DATASET CONTENT »

__________

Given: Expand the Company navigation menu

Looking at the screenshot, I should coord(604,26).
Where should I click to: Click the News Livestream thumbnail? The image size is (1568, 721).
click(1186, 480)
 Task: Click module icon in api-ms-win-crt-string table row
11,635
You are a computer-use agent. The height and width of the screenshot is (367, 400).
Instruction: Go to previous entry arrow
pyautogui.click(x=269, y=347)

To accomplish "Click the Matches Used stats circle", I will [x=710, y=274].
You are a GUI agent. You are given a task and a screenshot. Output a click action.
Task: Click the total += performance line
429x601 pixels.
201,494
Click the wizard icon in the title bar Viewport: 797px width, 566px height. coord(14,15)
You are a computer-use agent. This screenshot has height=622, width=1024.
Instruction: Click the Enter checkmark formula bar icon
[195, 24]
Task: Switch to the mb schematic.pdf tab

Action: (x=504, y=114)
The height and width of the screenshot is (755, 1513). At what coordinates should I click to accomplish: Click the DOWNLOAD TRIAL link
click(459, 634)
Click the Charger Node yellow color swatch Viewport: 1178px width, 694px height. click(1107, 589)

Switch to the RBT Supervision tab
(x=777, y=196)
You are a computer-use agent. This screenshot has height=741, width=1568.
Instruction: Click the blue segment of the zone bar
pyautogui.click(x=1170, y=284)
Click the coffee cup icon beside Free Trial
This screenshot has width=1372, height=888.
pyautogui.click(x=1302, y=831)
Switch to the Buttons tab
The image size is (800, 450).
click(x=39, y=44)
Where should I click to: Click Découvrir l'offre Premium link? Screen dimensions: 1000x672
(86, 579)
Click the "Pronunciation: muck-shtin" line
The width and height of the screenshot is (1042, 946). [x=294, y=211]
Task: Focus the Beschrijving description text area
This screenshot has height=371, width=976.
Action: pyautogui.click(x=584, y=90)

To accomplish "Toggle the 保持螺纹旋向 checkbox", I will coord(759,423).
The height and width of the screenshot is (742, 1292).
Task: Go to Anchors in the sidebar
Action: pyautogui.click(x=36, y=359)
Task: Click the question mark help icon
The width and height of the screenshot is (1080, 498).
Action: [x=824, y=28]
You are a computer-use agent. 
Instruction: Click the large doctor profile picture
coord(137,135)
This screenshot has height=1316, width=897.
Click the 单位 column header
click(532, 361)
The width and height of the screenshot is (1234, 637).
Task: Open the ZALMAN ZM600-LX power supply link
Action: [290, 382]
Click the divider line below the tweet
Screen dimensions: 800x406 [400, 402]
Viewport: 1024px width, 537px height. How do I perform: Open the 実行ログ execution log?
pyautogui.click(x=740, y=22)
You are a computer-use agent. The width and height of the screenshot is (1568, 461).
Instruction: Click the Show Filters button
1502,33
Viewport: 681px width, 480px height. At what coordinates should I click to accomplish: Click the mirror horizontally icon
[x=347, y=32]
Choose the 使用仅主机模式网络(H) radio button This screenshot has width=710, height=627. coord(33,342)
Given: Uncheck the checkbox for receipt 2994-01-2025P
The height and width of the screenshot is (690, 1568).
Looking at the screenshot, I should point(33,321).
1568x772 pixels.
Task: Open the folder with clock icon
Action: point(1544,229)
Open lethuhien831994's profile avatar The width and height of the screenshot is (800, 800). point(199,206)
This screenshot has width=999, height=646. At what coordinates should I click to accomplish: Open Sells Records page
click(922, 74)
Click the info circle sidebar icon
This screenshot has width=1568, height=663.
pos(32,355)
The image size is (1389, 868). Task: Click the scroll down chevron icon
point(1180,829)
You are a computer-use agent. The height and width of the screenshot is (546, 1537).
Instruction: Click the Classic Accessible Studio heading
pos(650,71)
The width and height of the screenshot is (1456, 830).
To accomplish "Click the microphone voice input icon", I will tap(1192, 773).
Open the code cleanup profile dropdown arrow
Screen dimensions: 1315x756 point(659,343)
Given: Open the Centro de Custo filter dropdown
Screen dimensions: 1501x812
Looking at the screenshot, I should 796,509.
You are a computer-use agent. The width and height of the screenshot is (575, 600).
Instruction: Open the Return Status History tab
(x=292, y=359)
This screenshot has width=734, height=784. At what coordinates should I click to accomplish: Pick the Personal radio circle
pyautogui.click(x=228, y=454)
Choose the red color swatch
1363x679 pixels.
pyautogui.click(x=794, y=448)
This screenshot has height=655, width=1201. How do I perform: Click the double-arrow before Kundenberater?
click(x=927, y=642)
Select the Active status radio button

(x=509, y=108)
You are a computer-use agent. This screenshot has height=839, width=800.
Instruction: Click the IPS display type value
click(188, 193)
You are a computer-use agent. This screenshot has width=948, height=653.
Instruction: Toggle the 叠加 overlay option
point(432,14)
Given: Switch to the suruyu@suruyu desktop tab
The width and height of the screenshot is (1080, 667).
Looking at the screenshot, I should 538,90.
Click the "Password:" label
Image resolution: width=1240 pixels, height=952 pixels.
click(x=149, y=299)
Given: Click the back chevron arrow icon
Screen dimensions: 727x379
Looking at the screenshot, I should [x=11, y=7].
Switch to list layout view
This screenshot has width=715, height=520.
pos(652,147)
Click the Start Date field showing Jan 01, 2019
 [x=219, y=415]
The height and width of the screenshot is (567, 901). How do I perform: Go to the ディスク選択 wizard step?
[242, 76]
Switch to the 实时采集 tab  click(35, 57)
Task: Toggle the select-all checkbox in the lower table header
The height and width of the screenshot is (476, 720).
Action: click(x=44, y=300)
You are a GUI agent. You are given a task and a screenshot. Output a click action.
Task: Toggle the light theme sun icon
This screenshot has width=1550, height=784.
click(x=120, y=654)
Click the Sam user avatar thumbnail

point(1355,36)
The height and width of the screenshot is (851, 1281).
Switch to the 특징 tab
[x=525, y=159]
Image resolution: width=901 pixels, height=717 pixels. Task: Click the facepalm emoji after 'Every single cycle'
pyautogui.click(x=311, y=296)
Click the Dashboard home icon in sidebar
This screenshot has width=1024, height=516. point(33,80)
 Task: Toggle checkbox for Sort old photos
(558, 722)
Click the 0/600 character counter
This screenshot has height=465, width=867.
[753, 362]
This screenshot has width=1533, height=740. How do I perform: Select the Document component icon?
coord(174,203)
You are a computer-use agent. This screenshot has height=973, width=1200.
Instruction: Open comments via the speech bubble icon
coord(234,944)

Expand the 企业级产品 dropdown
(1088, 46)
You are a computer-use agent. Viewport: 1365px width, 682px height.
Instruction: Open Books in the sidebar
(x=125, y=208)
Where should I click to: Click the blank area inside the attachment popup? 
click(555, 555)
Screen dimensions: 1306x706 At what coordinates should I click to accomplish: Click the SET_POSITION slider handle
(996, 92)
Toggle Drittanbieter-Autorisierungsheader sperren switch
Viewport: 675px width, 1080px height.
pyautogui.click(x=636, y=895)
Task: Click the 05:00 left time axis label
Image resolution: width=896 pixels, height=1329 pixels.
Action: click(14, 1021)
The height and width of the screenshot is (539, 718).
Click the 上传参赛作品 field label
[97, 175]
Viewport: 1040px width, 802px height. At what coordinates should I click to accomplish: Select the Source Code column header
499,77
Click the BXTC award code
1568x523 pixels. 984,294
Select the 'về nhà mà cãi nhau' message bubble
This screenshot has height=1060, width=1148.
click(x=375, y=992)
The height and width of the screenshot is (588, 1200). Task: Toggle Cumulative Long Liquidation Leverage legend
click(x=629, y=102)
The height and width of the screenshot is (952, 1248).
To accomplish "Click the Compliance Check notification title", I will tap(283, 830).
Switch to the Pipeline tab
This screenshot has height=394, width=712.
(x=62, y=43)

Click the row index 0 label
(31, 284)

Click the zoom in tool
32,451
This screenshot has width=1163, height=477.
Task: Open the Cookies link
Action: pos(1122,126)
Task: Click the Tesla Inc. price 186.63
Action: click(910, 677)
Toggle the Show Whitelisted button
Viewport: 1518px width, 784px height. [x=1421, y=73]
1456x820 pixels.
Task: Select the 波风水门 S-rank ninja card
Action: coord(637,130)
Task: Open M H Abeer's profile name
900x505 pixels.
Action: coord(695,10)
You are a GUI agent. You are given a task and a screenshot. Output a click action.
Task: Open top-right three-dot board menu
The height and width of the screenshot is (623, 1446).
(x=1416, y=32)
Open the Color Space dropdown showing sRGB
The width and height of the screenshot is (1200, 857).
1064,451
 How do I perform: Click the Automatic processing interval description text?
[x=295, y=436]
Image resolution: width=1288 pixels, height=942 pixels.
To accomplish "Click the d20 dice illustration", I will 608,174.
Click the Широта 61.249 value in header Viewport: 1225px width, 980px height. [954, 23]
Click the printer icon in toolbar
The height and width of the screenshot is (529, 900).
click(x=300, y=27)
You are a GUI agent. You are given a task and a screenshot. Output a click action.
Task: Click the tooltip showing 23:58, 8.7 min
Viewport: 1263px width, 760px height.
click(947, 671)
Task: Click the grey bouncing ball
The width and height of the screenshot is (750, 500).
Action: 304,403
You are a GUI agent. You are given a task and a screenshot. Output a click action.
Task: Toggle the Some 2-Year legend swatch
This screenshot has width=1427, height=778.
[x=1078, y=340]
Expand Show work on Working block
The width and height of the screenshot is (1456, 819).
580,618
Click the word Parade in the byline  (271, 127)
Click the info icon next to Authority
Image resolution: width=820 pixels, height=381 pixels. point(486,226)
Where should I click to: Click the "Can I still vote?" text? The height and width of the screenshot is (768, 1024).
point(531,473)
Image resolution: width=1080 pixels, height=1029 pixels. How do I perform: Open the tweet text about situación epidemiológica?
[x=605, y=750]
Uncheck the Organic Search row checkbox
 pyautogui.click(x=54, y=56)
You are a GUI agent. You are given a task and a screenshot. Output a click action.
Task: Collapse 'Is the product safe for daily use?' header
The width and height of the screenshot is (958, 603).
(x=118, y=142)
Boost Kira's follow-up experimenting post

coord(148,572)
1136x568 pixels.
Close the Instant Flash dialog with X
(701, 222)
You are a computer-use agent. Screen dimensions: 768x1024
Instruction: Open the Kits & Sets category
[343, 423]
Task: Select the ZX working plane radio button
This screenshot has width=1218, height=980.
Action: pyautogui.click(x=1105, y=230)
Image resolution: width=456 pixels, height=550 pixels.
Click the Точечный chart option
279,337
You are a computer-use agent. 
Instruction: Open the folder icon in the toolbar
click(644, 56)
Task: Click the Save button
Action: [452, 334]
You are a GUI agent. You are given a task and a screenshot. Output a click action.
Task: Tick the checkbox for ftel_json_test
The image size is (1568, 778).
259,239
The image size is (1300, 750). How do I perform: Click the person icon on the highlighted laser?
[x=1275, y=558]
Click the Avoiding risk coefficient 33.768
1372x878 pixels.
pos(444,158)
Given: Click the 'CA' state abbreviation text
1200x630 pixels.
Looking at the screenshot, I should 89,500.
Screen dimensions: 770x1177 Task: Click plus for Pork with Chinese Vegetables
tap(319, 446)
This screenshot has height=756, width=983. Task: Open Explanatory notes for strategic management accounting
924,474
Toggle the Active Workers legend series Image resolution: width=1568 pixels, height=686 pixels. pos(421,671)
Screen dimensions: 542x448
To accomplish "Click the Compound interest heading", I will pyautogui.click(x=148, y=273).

__________

WHAT THE TASK ASKS »
The lines to extract from the data above begin with the line containing "Click the word" and end with the line containing "Given: Click the 'CA' state abbreviation text". Extract them exactly, including both.

ANSWER SPACE »
Click the word Parade in the byline  (271, 127)
Click the info icon next to Authority
Image resolution: width=820 pixels, height=381 pixels. point(486,226)
Where should I click to: Click the "Can I still vote?" text? The height and width of the screenshot is (768, 1024).
point(531,473)
Image resolution: width=1080 pixels, height=1029 pixels. How do I perform: Open the tweet text about situación epidemiológica?
[x=605, y=750]
Uncheck the Organic Search row checkbox
 pyautogui.click(x=54, y=56)
You are a GUI agent. You are given a task and a screenshot. Output a click action.
Task: Collapse 'Is the product safe for daily use?' header
The width and height of the screenshot is (958, 603).
(x=118, y=142)
Boost Kira's follow-up experimenting post

coord(148,572)
1136x568 pixels.
Close the Instant Flash dialog with X
(701, 222)
You are a computer-use agent. Screen dimensions: 768x1024
Instruction: Open the Kits & Sets category
[343, 423]
Task: Select the ZX working plane radio button
This screenshot has width=1218, height=980.
Action: pyautogui.click(x=1105, y=230)
Image resolution: width=456 pixels, height=550 pixels.
Click the Точечный chart option
279,337
You are a computer-use agent. 
Instruction: Open the folder icon in the toolbar
click(644, 56)
Task: Click the Save button
Action: [452, 334]
You are a GUI agent. You are given a task and a screenshot. Output a click action.
Task: Tick the checkbox for ftel_json_test
The image size is (1568, 778).
259,239
The image size is (1300, 750). How do I perform: Click the person icon on the highlighted laser?
[x=1275, y=558]
Click the Avoiding risk coefficient 33.768
1372x878 pixels.
pos(444,158)
Given: Click the 'CA' state abbreviation text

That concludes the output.